- Samsung has spoken more about its plans for an ‘AI OS’ which it says will help it stand out from iPhones and other Android phones.
- Apparently, this will be a proactive system that will be able to perform tasks without being asked.
- The company has also said that core AI features will remain free.
The Samsung Galaxy S26 series is, aside from the Ultra’s impressive privacy screen, a bit of an iterative hardware upgrade. But when it comes to software and particularly artificial intelligence, Samsung has made greater strides, and it looks like this is just the beginning.
Speaking at the launch, Samsung executives Won-Joon Choi (COO of Mobile eXperience Business) and Benjamin Braun (Samsung Europe Marketing Director) have talked a lot about their vision for AI, saying, “we want to create a new Android operating system” called AI OS.
This AI operating system is something the company is working on with Google and will apparently be “a big differentiator in our market,” helping Samsung phones stand out from both iPhones and other Android rivals.
As Samsung admitted, that hasn’t always been the case. “So before it was iOS versus Android. Android was kind of a follower in a sense because the iPhone was first released in 2007 and then Android was introduced a couple of years later,” Won-Joon Choi said.
“But in the age of AI I think there are many innovations we can do at the operating system level and we are working with Google to create the so-called AI operating system. We want to create a new Android operating system which we will call the AI operating system,” he added.
Words in bold, so what exactly will this AI operating system be capable of? Well, the discussion was still light on specific details, but Samsung describes the AI at the center as a “magical, invisible friend” that can proactively do things for you, instead of you having to ask it.
This is in contrast to current phone-based AI, which is mostly reactive and requires you to tell it to do things. Instead, AI OS will apparently do “the things you thought would be a good thing, but didn’t have time to do,” all without being prompted.
“So I can see a shift as we move out of infancy, as we reach a little more maturity, as we move from reactive AI to proactive AI,” added Benjamin Braun.
There was a basic example of this during the Unpacked keynote. In a preview of its latest Now Brief (below), Samsung showed a restaurant reservation that wasn’t on the phone owner’s calendar. Instead, Galaxy AI remembered that the restaurant confirmation had been sent to the person’s text messages and flagged it in that day’s Now Brief in the “here’s something to check” section.
Clearly, Samsung’s vision for its new ‘AI OS’ goes much further and requires a fair amount of buy-in from a privacy point of view. But if it works as well in practice as that little example, then it could be a subtle but powerful change from traditional smartphone operating systems.
An AI agent powered by many LLMs
Basically, what Samsung is describing here is what is known as agent AI, where AI systems can achieve goals without much human supervision.
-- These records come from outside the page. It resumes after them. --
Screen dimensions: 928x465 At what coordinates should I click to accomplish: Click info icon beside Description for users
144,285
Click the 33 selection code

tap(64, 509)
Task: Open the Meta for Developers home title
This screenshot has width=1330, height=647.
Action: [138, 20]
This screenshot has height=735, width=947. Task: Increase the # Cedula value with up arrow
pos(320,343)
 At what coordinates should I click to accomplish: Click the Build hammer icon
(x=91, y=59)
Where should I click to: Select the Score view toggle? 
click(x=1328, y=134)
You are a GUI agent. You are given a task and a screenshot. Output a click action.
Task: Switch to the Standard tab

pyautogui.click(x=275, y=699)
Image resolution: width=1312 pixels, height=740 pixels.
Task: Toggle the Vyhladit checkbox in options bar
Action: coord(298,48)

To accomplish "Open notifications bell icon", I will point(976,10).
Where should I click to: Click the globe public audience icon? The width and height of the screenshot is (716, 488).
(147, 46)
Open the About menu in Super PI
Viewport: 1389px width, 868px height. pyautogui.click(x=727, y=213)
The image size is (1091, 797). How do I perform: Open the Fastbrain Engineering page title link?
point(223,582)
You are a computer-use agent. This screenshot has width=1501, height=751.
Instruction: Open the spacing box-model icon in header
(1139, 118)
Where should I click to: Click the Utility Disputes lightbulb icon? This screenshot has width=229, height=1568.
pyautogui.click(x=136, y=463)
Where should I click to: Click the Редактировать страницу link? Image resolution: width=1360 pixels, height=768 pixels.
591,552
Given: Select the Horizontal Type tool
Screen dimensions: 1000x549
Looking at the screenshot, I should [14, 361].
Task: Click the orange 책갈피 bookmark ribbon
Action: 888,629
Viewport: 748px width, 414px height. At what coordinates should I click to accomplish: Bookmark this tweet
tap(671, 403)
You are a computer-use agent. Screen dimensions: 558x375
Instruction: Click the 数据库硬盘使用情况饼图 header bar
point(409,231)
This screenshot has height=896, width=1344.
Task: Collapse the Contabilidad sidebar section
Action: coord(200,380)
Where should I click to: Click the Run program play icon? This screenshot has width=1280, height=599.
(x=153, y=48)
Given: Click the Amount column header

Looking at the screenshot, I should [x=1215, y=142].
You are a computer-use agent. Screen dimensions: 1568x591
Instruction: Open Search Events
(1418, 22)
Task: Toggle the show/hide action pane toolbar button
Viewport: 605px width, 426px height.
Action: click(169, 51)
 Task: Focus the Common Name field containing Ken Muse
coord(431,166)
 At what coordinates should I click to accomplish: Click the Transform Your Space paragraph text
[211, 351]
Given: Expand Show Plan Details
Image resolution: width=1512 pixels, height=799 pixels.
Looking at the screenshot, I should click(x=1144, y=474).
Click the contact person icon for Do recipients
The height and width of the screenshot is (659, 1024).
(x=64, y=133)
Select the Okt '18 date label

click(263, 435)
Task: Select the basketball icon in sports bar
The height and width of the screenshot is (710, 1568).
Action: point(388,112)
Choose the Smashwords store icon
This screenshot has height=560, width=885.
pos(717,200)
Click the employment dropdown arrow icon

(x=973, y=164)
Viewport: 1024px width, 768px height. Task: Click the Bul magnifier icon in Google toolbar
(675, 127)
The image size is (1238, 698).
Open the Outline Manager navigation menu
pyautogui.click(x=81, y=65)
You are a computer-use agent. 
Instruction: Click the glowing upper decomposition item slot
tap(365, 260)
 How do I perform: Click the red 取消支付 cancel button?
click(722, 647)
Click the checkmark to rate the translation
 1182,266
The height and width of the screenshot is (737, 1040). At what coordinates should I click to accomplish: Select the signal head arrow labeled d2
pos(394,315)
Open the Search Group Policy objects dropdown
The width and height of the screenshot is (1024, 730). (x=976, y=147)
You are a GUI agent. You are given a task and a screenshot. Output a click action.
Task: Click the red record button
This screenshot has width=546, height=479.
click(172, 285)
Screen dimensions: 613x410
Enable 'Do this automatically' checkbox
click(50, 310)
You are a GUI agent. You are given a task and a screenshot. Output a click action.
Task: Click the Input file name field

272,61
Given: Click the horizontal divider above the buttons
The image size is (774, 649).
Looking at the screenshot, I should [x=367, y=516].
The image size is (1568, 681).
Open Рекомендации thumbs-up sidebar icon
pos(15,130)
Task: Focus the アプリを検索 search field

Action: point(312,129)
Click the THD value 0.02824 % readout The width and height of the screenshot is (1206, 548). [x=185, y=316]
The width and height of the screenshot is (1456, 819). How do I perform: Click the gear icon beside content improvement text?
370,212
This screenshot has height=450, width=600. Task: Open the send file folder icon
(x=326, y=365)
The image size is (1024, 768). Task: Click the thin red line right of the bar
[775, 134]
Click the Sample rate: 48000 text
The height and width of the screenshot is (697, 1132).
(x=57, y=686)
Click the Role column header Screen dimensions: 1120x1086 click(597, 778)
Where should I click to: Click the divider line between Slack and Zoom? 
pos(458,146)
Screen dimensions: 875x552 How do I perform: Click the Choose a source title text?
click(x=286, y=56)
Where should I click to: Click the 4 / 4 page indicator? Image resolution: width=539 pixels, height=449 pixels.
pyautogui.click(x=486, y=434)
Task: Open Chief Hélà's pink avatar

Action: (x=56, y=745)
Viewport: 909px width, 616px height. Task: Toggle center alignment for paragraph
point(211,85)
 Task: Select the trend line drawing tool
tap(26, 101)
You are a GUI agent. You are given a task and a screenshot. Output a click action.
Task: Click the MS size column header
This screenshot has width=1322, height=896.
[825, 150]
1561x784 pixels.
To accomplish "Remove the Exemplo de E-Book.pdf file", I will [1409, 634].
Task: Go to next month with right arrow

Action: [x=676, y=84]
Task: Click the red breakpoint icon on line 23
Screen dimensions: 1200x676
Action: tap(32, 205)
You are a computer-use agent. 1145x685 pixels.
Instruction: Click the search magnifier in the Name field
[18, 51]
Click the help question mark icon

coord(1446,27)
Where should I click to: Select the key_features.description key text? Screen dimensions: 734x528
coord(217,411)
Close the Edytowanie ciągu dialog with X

This is an idea that many companies are exploring, but it looks like Samsung plans to put it at the heart of Galaxy phones, and the good news is that much of it should remain free, as the company said it plans to “keep the basic, fundamental AI features free.”
You might be worried about the privacy implications of giving an AI access to all the data on your phone so it can perform tasks, but Samsung is confident it can convince you, too. It noted that for most of its AI tools, you have the option of using on-device AI or sending data to the cloud.
Commenting on this ‘security versus convenience’ conundrum, Won-Joon Choi said: “Our approach is to offer both options. Therefore, for most of our functions we have the option of using an on-device AI solution or cloud-based AI solutions.”
Those on-device AI features are apparently growing as well. Samsung gave the example of the Winter Olympics, which it recently sponsored, where there was often no phone signal in the mountains of Cortina, Italy.
“If you go to Cortina, sometimes you’ll have a hard time finding someone who speaks English,” Benjamin Braun said. “But because Samsung Galaxy AI is on the device, you can still use it as a translator, which is pretty amazing. You take a lot of photos because it’s a competition – editing those photos, where in the past you needed to use Photoshop, took hours and was very complex, now you can do it because, again, it’s natively on the device,” he added.
While those features aren’t exactly unique to Samsung, the company claimed it has an additional advantage over some of its rivals. Unlike Google’s Pixel phones, which rely heavily on Gemini from an AI perspective, Samsung’s phones also have the company’s in-house AI features, like Bixby, and tools from other companies, like Perplexity, along with Google’s AI features.
So Samsung’s AI OS, which we’re seeing the first steps of with the Galaxy S26 series, could include some of the best features and models in the entire AI ecosystem, making it something that could, in theory, be difficult for Apple or anyone else to beat. Whether that’s actually the case is something we’ll find out as the loading bar progresses in the year 2026.